One of the main messages of most psychological research into bias, and the hundreds of popular books that have followed, is that most people just aren’t intuitively good at thinking statistically. We make mistakes about the influence of sample size, and about representativeness and likelihood. We fail to understand regression to the mean, and often make mistakes about causation.
However, suggesting statistical competence as a universal cure can lead to new sets of problems. An emphasis on statistical knowledge and tests can introduce its own blind spots, some of which can be devastating.
The discipline of psychology is itself going through a “crisis’ over reproducibility of results, as this Bloomberg view article from the other week discusses. One recent paper found that only 39 out of a sample of 100 psychological experiments could be replicated. That would be disastrous for the position of psychology as a science, as if results cannot be replicated by other teams their validity must be in doubt. The p-value test of statistical significance is overused as a marketing tool or way to get published. Naturally, there are some vigorous rebuttals in process.
It is, however, a problem for other disciplines as well, which suggests the issues are genuine, deeper and more pervasive. John Ioannidis has been arguing the same about medical research for some time.

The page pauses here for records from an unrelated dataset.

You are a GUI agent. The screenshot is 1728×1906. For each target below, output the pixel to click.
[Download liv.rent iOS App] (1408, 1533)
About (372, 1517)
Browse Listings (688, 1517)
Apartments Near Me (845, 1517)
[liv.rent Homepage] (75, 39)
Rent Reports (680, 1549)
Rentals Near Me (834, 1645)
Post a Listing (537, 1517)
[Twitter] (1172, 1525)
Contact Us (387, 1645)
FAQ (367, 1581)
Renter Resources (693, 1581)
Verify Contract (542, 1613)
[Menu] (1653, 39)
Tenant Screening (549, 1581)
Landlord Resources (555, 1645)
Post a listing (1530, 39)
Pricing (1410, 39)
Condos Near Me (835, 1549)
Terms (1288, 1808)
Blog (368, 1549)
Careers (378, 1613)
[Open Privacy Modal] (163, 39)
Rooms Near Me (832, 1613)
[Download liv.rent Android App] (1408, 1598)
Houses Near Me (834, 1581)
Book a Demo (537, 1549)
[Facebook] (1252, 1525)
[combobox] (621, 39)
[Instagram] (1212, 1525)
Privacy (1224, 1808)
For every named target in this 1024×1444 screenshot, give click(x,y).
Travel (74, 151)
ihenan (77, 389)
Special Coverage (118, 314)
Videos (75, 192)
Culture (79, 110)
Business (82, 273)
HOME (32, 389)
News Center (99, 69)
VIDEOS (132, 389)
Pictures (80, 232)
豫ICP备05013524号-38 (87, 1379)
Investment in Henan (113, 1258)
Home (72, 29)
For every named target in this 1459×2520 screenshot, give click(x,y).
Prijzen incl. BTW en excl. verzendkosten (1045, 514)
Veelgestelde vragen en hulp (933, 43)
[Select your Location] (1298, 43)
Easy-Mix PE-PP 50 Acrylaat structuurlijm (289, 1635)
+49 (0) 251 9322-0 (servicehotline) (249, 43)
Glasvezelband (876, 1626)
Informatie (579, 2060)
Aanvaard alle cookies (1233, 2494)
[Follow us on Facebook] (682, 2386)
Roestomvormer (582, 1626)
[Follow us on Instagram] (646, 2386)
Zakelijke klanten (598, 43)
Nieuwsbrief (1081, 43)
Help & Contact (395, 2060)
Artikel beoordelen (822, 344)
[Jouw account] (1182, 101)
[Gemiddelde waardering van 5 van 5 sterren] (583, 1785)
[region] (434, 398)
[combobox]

He’s what’s known as a meta-researcher, and he’s become one of the world’s foremost experts on the credibility of medical research. He and his team have shown, again and again, and in many different ways, that much of what biomedical researchers conclude in published studies—conclusions that doctors keep in mind when they prescribe antibiotics or blood-pressure medication, or when they advise us to consume more fiber or less meat, or when they recommend surgery for heart disease or back pain—is misleading, exaggerated, and often flat-out wrong. He charges that as much as 90 percent of the published medical information that doctors rely on is flawed.
The same applies to economics, where many of the most prominent academics apparently do not understand some of the statistical measures they use. A paper (admittedly from the 1990s) found that 70% of the empirical papers in the American Economic Review, the most prestigious journal in the field,” did not distinguish statistical significance from economic, policy, or scientific significance.” The conclusion:
We would not assert that every econoimst misunderstands statistical significance, only that most do, and these some of the best economic scientists.
Of course, the problems and flaws in statistical models in the lead up to the great crash of 2008 are also multiple and by now famous. If bank management and traders do not understand the “black box” models they are using, and their limits, tears and pain are the usual result.
The takeaway is not to impugn statistics. It is that people are nonetheless very good at making a whole set of different mistakes when they tidy up one aspect of their approach. More statistical rigor can also mean more blind spots to other issues or considerations, and use of technique in isolation from common sense.
The more technically proficient and rigorous you believe you are, often the more vulnerable you become to wishful thinking or blind spots. Technicians often have a remarkable ability to miss the forest for the trees, or twigs on the trees.
It also means there are (even more) grounds for mild skepticism about the value of many academic studies to practitioners.